When the sun comes out and the temperatures rise after a cold spell, be ready for bass to react. There are a few patterns to look for in late winter and one of the best happens around black dock floats.
Of course, most people know the color black absorbs heat. I have witnessed many times over the years spotted and largemouth bass as they huddle under or next to these black dock floats to get warm in the afternoon.
Because bass are cold blooded, they become more active as the weather warms up.
Work lures like jerk baits, shallow running crank baits and even jigs or finesse worms on a shaky head. Cast your lures parallel to the dock floats. I like to remove the center hook from a SPRO McStick 110 to get it to run shallower around two feet deep or just at the level of the bottom of the floats.
Either cast and retrieve your jerk baits slow and steady, or with a jerk-and-pause retrieve. One trick I like to do is to cast down the side of a dock next to these black floats then run the boat around the front of the dock while placing my rod tip under water.
Then retrieve your jerk bait or shallow running crank bait so that it runs under the heated floats. Hold on because many of your strikes will occur just beside, under or right as a lure comes past the floats.
Another great lure for late winter is a standard half ounce jig with a crawfish type trailer. I use a variety of brands, but a half-ounce Strike King Pro Model Jig with rattles and a Big Bites YoDaddy trailer is a good choice as it mimics the early season crawfish that start to move around as early spring draws near.
Seasoned anglers will even tip over rocks around launch ramps to see what color the crawfish are.
Then, match your jigs and trailers to the same color that the local crawfish are. A good standard on Lake Lanier is a dark green jig and trailer with blue highlights.
I like to dip my trailer in blue JJ’s Magic to match the color of the tips of the crawfish’s claws and also to add some fish attracting scent. Work your jigs around rocky banks or banks with rock and clay.
Use a slow, dragging retrieve as opposed to hopping your jig for better results.
Striper fishing has been up and down, but stripers bite better than almost any other fish in the winter, and you can bet they have been eating well all through the winter storm.
I have witnessed stripers schooling around dying shad in single-digit temperatures on Lake Lanier, so cold weather doesn’t affect them too much and there are always some stripers schooling in winter.
There has been a decent bite in the backs of the creeks down lake and also in the upper creeks and rivers. Right now look for the warmest water you can find that is not too stained.
Stripers shy away from muddy water, but stained water holds heat better and also provides more plankton to feed the bait fish that stripers are targeting.
Water temperature variables of even one degree can make the difference.

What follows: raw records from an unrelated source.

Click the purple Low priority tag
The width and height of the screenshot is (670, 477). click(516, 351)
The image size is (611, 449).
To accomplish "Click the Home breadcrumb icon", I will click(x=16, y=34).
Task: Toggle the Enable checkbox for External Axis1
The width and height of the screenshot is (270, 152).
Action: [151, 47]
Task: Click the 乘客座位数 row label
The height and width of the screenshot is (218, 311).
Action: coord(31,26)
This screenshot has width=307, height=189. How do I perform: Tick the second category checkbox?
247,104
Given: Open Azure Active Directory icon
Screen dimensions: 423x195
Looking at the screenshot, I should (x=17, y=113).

Of course gulls, loons, kingfishers and even heron are all good signs to look for. Your best tools are always your electronics. Trust your instruments when they show schools of baitfish and the tell-tale arcs and lines that indicate stripers.

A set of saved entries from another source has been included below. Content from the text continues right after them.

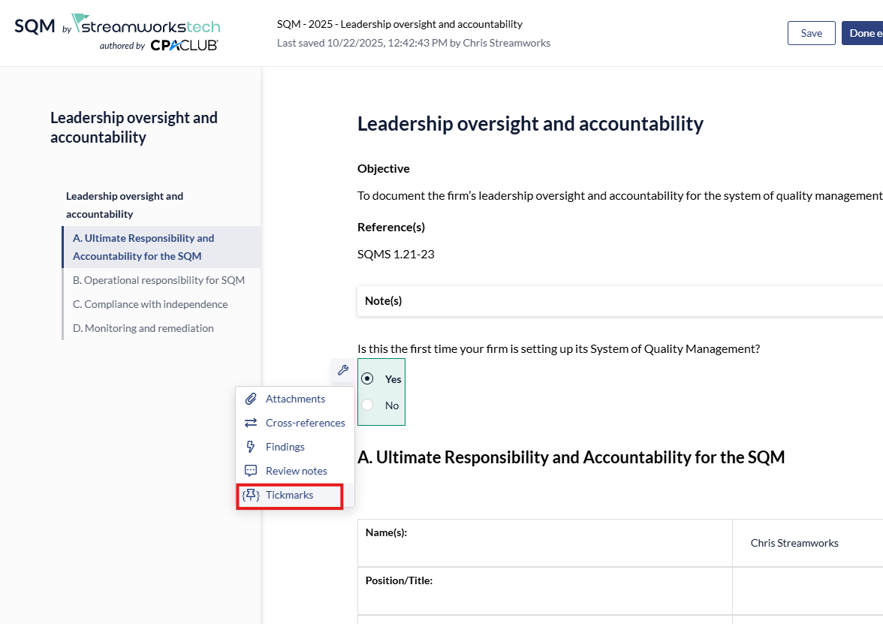The height and width of the screenshot is (624, 883).
Task: Select the Yes radio button
Action: click(x=367, y=378)
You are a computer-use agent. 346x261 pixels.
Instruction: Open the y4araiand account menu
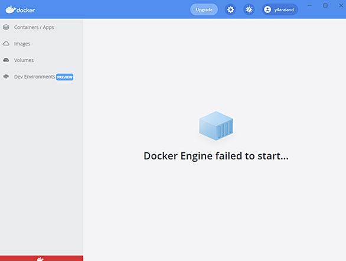point(280,9)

Two patterns have prevailed recently: shallow to mid-depth live bait fishing and trolling umbrella rigs. Use your electronics and watch the birds to locate the best areas to fish.
Set out a combination of flat and down lines and let your electronics and fish strikes indicate the best depths to target. If you see fish schooling on the surface, flat lines, baits on a balloon float or planner boards will probably be your best method.
If the fish show up on your graph deeper than 15 to 20 feet deep, switch over to weighted down lines and set your baits slightly above where you mark fish. Just a reminder: stripers will often rise up but seldom swim down to strike a bait.
For live bait fishing either purchase some herring, trout or shiners from your local tackle store or get out early with your cast net. As long as you know where the bait is located, you can net your own threadfin shad, gizzard shad or even blueback herring.
Many anglers believe and I concur that fresh-caught bait can work very well. There are some pluses or minuses to netting your own bait.
By netting your own bait, you can be assured you are catching the exact bait that the stripers are eating and that it will be fresh and lively.
On the other hand, successful cast netting requires knowledge of the right areas and also skill with throwing a cast net. It can be a little messy for your boat and you will want to wear your rain gear to keep from getting wet and cold.
Also, if you do not find bait soon, you may spend more time fishing for bait than fishing for stripers.
Purchasing your bait at a local tackle shop ensures that you will be ready to fish as soon as you get to the lake.
Trolling umbrella rigs has been working well for some anglers these past couple weeks. Troll a 4-arm Macs Rig outfitted with SPRO or Captain Macs Buck Tails. Use smaller bucktails with small to medium trailers to match the smaller shad that the stripers have been targeting this week.
Threadfin shad move slowly in schools, so troll your umbrella rigs as slow as possible while keeping them at the correct depths.
As mentioned above, stripers move up more often than down to eat. When you mark shad at 20 feet, try to run your umbrella rigs just at or slightly above this depth to trigger more bites. When you catch a fish, make sure to go back over the same area several times as the stripers have been staying in the same areas for a while eating on the slow-moving schools of shad.
I did see one report of successful night fishing this past week, but I still think the water temperatures need to get into the lower 50s before this action takes off.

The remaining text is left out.